In 2017, we spent $64,000 on everyday expenses. In 2018 we have the goal to be able to live off one wage, or $60,000. To generate that using passive income and the 4% rule, we’ll still need $1,500,000 invested! Every dollar less we spend is another dollar we don’t have to save up for in retirement.
Not a good start to the year. Our Net Worth dropped and the number of days to retirement increased. Let’s hope we can turn it around!
Daily Spending Rate
Armed with our new goal, we immediately had a massive spending month. Even including our holiday, in 2017 we only spent $193 a day. This is going to take some work to recover from…
As I reflected after one year of blogging, I want to be more transparent in reporting our numbers. Here is everything we budgeted and everything we spent via our top-level YNAB categories.

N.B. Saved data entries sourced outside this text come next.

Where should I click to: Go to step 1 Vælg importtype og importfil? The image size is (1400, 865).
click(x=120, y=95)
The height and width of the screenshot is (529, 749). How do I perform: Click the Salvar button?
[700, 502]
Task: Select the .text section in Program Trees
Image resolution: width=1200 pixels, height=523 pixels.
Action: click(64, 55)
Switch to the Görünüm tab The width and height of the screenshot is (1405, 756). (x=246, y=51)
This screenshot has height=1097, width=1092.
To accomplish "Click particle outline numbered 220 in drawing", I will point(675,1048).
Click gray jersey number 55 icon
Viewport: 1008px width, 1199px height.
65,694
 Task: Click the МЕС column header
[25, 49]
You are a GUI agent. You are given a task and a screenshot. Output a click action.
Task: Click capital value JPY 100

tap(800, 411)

In my 2018 Spending Goals post, I identified three areas of spending I thought we could cut to reach our goal:
We came in under-budget for 3 of the 4 categories, yay! Why the discrepancy in amount between the screenshot above and my title? Regarding alcohol, Mr. ETT wanted to purchase some beer at Aldi. We looked at the budget while standing in the queue (thanks, YNAB) and realised it would go over. He decided that he still wanted the beer enough that he would cover the remainder from his personal spending. This is how budgeting should work—making informed decisions based on values before making the purchase. He repaid the extra $ after the end of the month.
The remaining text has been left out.